[Goal of the exercise] Output all of the data below exactly as given.
★ ★ ★ ★ ★ ★ ★
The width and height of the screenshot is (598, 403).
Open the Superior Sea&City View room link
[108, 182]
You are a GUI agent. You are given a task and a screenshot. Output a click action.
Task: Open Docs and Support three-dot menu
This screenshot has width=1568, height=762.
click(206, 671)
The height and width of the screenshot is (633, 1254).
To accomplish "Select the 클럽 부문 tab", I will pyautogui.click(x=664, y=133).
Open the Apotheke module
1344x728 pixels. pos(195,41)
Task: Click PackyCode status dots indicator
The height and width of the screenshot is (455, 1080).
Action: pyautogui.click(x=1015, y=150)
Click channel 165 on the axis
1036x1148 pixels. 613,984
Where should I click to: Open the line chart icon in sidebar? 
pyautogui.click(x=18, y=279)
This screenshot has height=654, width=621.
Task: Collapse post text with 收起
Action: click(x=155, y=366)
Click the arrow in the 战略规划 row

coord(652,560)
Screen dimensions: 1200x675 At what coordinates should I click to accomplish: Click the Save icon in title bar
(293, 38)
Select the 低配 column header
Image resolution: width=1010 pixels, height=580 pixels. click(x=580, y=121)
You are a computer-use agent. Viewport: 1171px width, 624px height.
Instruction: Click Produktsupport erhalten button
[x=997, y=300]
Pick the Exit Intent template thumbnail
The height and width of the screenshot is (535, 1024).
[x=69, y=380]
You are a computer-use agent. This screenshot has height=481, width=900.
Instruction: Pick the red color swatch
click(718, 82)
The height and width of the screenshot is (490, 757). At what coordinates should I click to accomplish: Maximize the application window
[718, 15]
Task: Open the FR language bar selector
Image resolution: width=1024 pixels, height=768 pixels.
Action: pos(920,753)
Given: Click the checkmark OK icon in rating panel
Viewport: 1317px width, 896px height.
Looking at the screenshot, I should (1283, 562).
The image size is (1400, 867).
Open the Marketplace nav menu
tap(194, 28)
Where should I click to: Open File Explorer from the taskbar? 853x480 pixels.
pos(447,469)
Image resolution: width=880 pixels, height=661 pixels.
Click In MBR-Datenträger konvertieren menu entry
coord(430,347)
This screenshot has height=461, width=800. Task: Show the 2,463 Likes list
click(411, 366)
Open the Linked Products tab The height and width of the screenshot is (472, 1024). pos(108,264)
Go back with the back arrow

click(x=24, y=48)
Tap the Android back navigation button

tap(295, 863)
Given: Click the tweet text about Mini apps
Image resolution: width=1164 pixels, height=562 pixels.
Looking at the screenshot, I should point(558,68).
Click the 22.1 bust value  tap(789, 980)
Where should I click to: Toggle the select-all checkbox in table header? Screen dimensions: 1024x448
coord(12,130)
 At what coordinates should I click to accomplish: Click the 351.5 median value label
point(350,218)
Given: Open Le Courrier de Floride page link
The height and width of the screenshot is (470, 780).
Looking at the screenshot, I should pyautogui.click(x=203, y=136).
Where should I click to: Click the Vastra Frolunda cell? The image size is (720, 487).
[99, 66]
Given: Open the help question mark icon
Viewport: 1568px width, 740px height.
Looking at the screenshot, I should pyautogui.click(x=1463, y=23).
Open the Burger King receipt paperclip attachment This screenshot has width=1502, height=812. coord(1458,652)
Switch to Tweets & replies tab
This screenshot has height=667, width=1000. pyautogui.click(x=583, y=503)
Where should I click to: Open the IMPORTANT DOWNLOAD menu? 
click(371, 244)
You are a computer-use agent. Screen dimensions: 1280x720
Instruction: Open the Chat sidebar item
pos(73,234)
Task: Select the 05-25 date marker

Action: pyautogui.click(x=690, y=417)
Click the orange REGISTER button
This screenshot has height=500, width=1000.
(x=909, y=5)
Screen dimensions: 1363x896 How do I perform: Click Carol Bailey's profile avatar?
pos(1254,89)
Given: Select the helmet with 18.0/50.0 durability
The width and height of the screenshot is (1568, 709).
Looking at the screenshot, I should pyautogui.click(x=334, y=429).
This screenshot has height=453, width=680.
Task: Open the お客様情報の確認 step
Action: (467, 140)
★ ★ ★ ★ ★ ★ ★
[Result]
The width and height of the screenshot is (598, 403).
Open the Superior Sea&City View room link
[108, 182]
You are a GUI agent. You are given a task and a screenshot. Output a click action.
Task: Open Docs and Support three-dot menu
This screenshot has width=1568, height=762.
click(206, 671)
The height and width of the screenshot is (633, 1254).
To accomplish "Select the 클럽 부문 tab", I will pyautogui.click(x=664, y=133).
Open the Apotheke module
1344x728 pixels. pos(195,41)
Task: Click PackyCode status dots indicator
The height and width of the screenshot is (455, 1080).
Action: pyautogui.click(x=1015, y=150)
Click channel 165 on the axis
1036x1148 pixels. 613,984
Where should I click to: Open the line chart icon in sidebar? 
pyautogui.click(x=18, y=279)
This screenshot has height=654, width=621.
Task: Collapse post text with 收起
Action: click(x=155, y=366)
Click the arrow in the 战略规划 row

coord(652,560)
Screen dimensions: 1200x675 At what coordinates should I click to accomplish: Click the Save icon in title bar
(293, 38)
Select the 低配 column header
Image resolution: width=1010 pixels, height=580 pixels. click(x=580, y=121)
You are a computer-use agent. Viewport: 1171px width, 624px height.
Instruction: Click Produktsupport erhalten button
[x=997, y=300]
Pick the Exit Intent template thumbnail
The height and width of the screenshot is (535, 1024).
[x=69, y=380]
You are a computer-use agent. This screenshot has height=481, width=900.
Instruction: Pick the red color swatch
click(718, 82)
The height and width of the screenshot is (490, 757). At what coordinates should I click to accomplish: Maximize the application window
[718, 15]
Task: Open the FR language bar selector
Image resolution: width=1024 pixels, height=768 pixels.
Action: pos(920,753)
Given: Click the checkmark OK icon in rating panel
Viewport: 1317px width, 896px height.
Looking at the screenshot, I should (1283, 562).
The image size is (1400, 867).
Open the Marketplace nav menu
tap(194, 28)
Where should I click to: Open File Explorer from the taskbar? 853x480 pixels.
pos(447,469)
Image resolution: width=880 pixels, height=661 pixels.
Click In MBR-Datenträger konvertieren menu entry
coord(430,347)
This screenshot has height=461, width=800. Task: Show the 2,463 Likes list
click(411, 366)
Open the Linked Products tab The height and width of the screenshot is (472, 1024). pos(108,264)
Go back with the back arrow

click(x=24, y=48)
Tap the Android back navigation button

tap(295, 863)
Given: Click the tweet text about Mini apps
Image resolution: width=1164 pixels, height=562 pixels.
Looking at the screenshot, I should point(558,68).
Click the 22.1 bust value  tap(789, 980)
Where should I click to: Toggle the select-all checkbox in table header? Screen dimensions: 1024x448
coord(12,130)
 At what coordinates should I click to accomplish: Click the 351.5 median value label
point(350,218)
Given: Open Le Courrier de Floride page link
The height and width of the screenshot is (470, 780).
Looking at the screenshot, I should pyautogui.click(x=203, y=136).
Where should I click to: Click the Vastra Frolunda cell? The image size is (720, 487).
[99, 66]
Given: Open the help question mark icon
Viewport: 1568px width, 740px height.
Looking at the screenshot, I should pyautogui.click(x=1463, y=23).
Open the Burger King receipt paperclip attachment This screenshot has width=1502, height=812. coord(1458,652)
Switch to Tweets & replies tab
This screenshot has height=667, width=1000. pyautogui.click(x=583, y=503)
Where should I click to: Open the IMPORTANT DOWNLOAD menu? 
click(371, 244)
You are a computer-use agent. Screen dimensions: 1280x720
Instruction: Open the Chat sidebar item
pos(73,234)
Task: Select the 05-25 date marker

Action: pyautogui.click(x=690, y=417)
Click the orange REGISTER button
This screenshot has height=500, width=1000.
(x=909, y=5)
Screen dimensions: 1363x896 How do I perform: Click Carol Bailey's profile avatar?
pos(1254,89)
Given: Select the helmet with 18.0/50.0 durability
The width and height of the screenshot is (1568, 709).
Looking at the screenshot, I should pyautogui.click(x=334, y=429).
This screenshot has height=453, width=680.
Task: Open the お客様情報の確認 step
Action: (467, 140)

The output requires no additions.